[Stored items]
++++++++

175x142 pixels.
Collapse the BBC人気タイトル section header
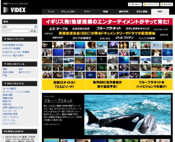tap(20, 84)
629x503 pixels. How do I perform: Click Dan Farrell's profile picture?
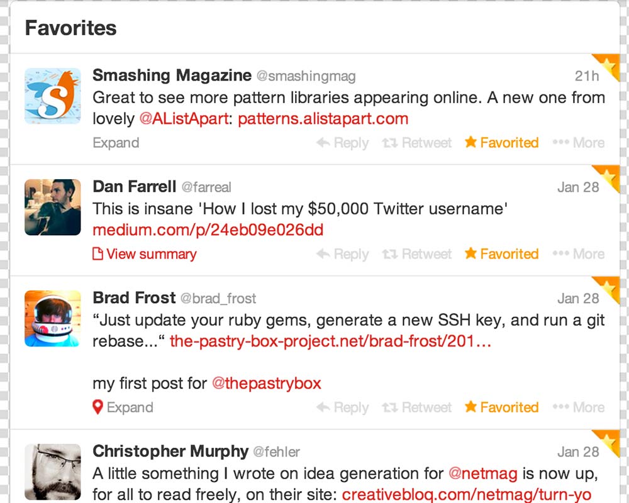(53, 207)
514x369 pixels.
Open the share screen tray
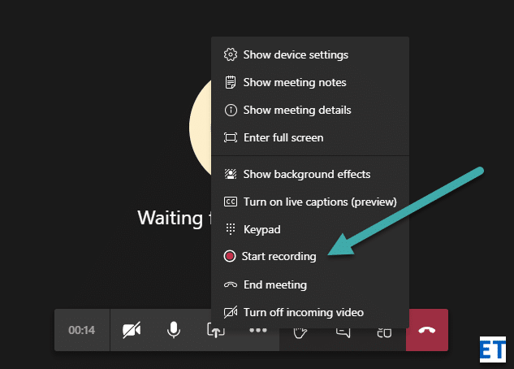coord(215,330)
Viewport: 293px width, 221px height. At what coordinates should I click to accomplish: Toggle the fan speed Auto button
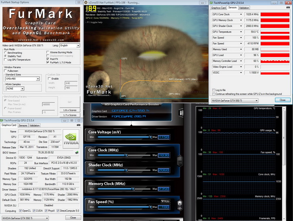pyautogui.click(x=165, y=201)
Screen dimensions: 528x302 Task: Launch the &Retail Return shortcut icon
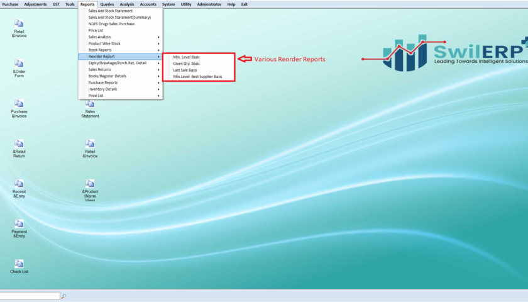point(19,148)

++++++++

▸ **WORK TO BE COMPLETED**:
Print the lines from the one that contains "629x503 pixels. How" through the last line of the data, exactly and in full, and no other lines. Pictures are not part of the copy.

▸ **RESPONSE BELOW**:
629x503 pixels. How do I perform: Click Dan Farrell's profile picture?
(53, 207)
514x369 pixels.
Open the share screen tray
coord(215,330)
Viewport: 293px width, 221px height. At what coordinates should I click to accomplish: Toggle the fan speed Auto button
pyautogui.click(x=165, y=201)
Screen dimensions: 528x302 Task: Launch the &Retail Return shortcut icon
point(19,148)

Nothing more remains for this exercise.